(Stored data)
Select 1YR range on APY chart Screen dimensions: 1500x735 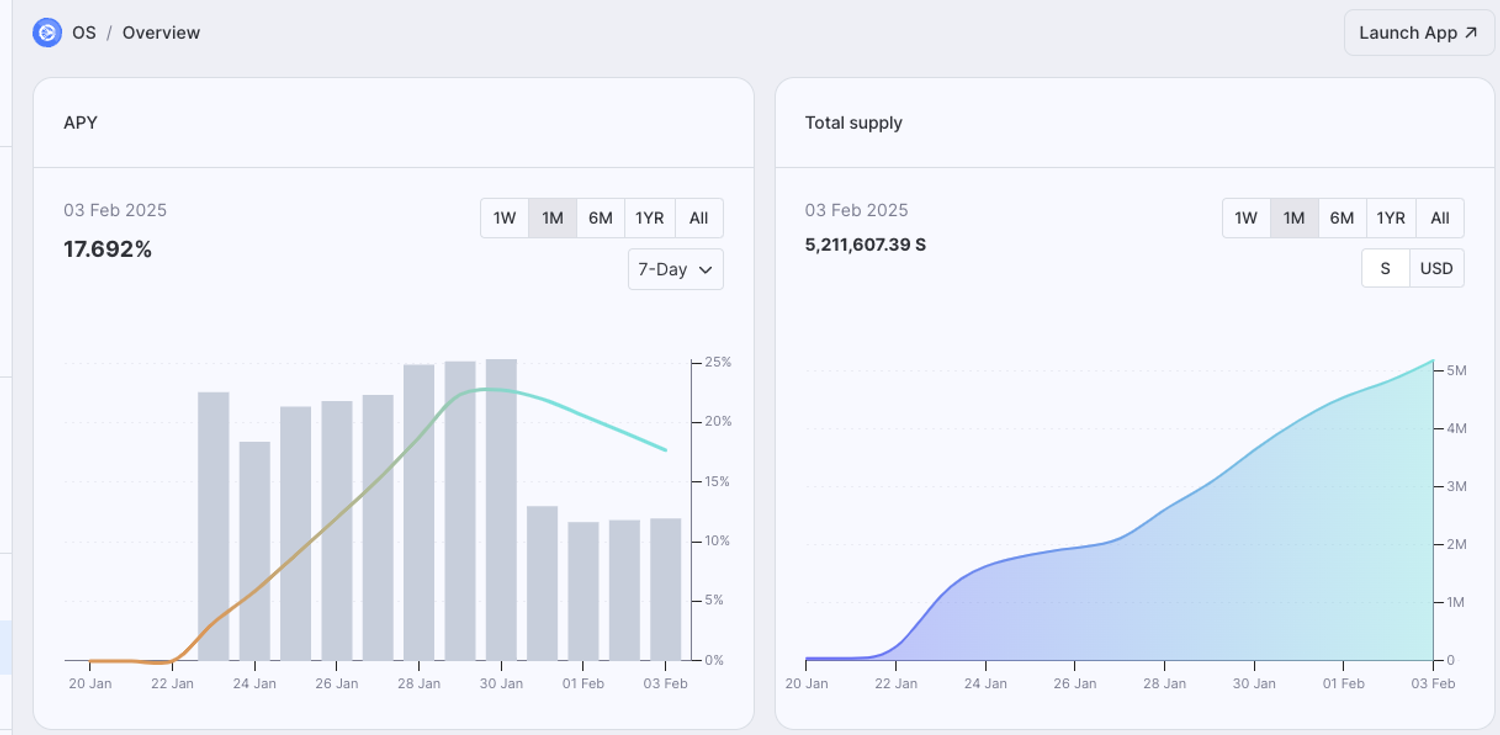point(649,218)
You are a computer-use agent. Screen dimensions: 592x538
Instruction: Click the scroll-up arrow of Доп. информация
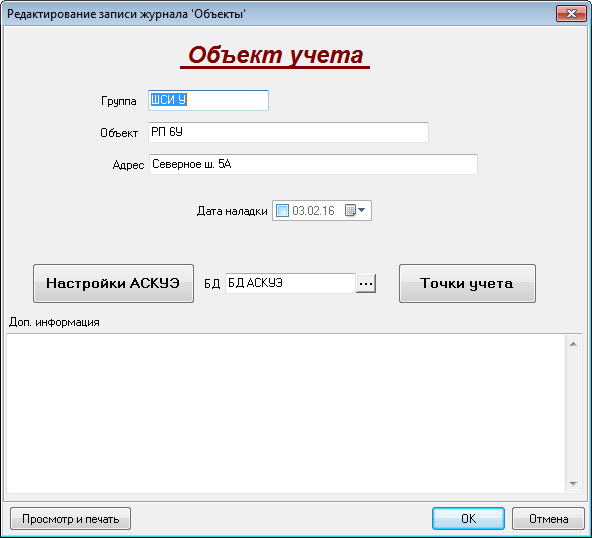573,344
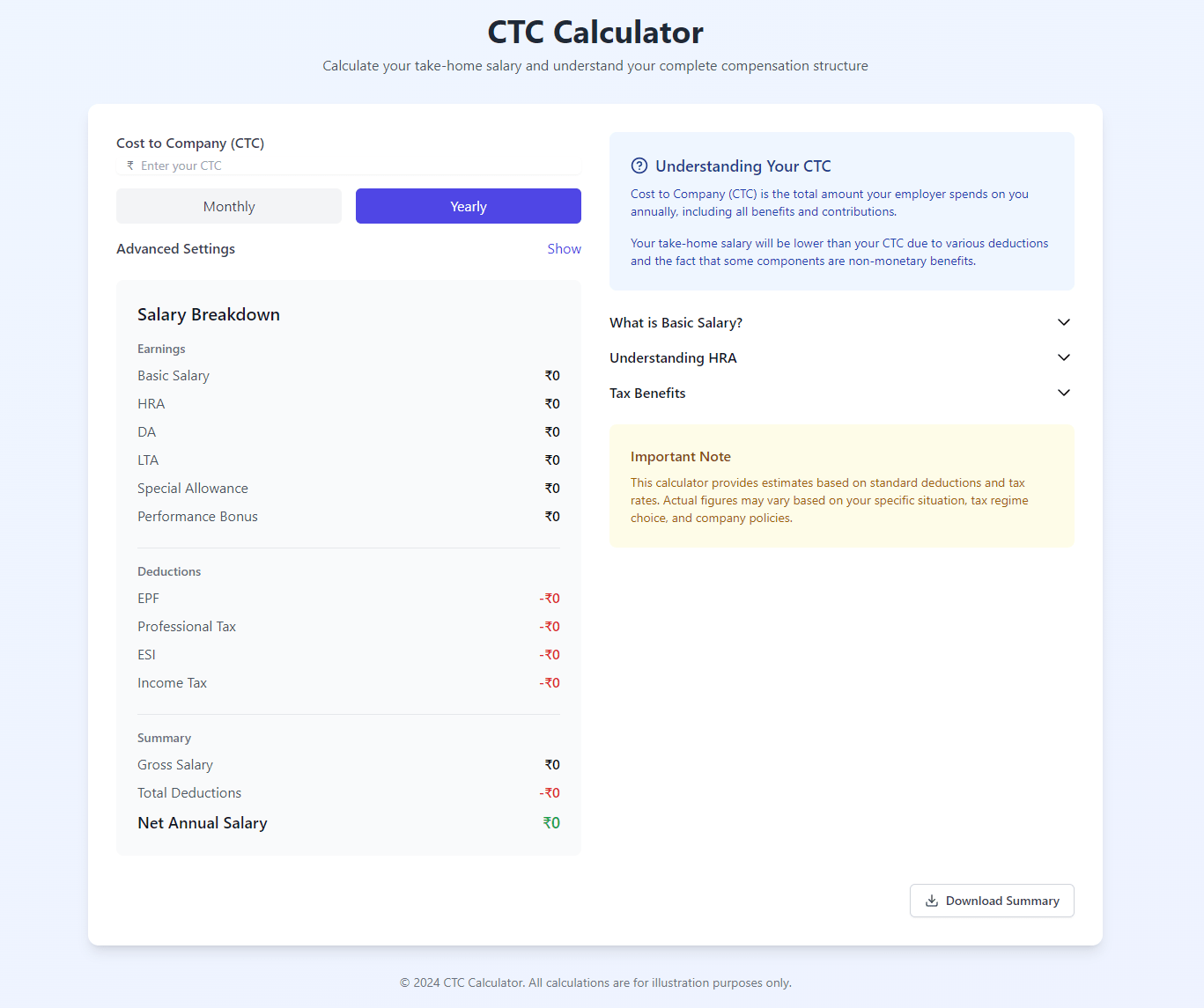Click the question mark help icon
The width and height of the screenshot is (1204, 1008).
click(x=639, y=166)
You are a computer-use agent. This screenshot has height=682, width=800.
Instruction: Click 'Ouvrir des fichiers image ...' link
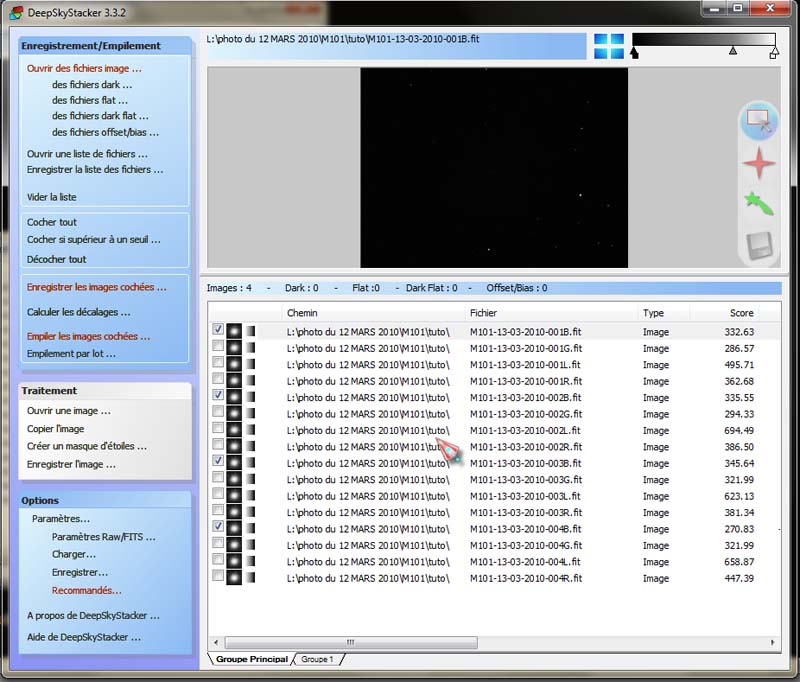[84, 69]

● EXERCISE PROMPT:
From the line that contains "Instruction: Click 'Ouvrir" through the last line of the entries, transcribe every line exactly, leaving out the pictures.

● RESPONSE BOX:
Instruction: Click 'Ouvrir des fichiers image ...' link
[84, 69]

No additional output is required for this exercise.